Ediscovery member permissions so users could edit the search query on the case but could not add another mailbox for search.
Ediscovery is a very powerful and useful solution that is available for everyone. It can hold mailboxes of leavers and this way we can preserve the licenses, however a big problem arises when someone needs access to a leavers mailbox. After giving user permission to preview you have to add him to a security group "compliance search" which gives the user access to add any mailbox "active or inactive", it is a big security implication so the service is useless for the end user and therefore we would have to process every single request when they need to access the email history.
My idea is to create a separate group that would allow to access the case for the members that are added in to the case membership group so they could edit ONLY the search query themselves and download any emails that are required.
How I plan to use this
Now then on "Ediscovery" menu
I was thinking to create "Name Surname" that references of user who will be using the service, then we he/she has the relevant permission to access the service they open the menu and all they can see is the "searches" option which will have mailboxes assigned as per required mailbox search source which they will not able to point to anything else but that 1 source mailbox. After the user goes to search function he will be able to only alter the search query as per the users needs.
That would not only make Ediscovery better, that will also make everyone rely more on Office365 services and move out from third party services for archiving. Whats the point to use cloud when you have to keep PST`s archived onprem and pay for all the tin.

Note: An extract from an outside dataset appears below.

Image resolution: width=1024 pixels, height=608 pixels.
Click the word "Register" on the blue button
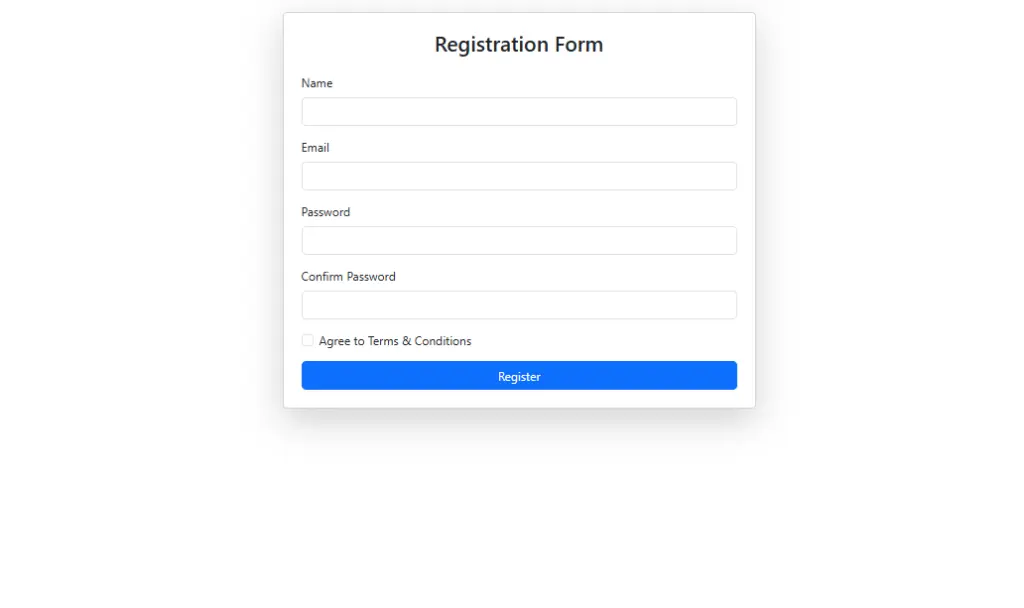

I think ediscovery would be a perfect tool if we would have these functions.
Justin Miskinis - GTR IT
agreed. I feel this is a rather major oversight. So currently there are two options.
1 - a user with the "reviewer" and "preview" roles can view an existing case and the results of a predefined search query but is UNABLE to further redefine said query. So either they have to scroll through loads of content or I have to make the search term so specific that I might as well just do everything for them.
2 - a user with "eDiscovery manager" role, can search for any content with any office 365 service, from any user with the organisation!
In my opinion this is all or nothing. More granular permissions are needed.
Bernard Welmers commented
I agree there is little ability to allow current employees to search inactive user's mailboxes. The best that I have found is to create an E-Discovery case and allow people into that case but not the ability to change the case. Unfortunately I just found out that people with "Compliance Search" capabilities can still use the general search to search for other mailboxes. So unfortunately that is not an answer either.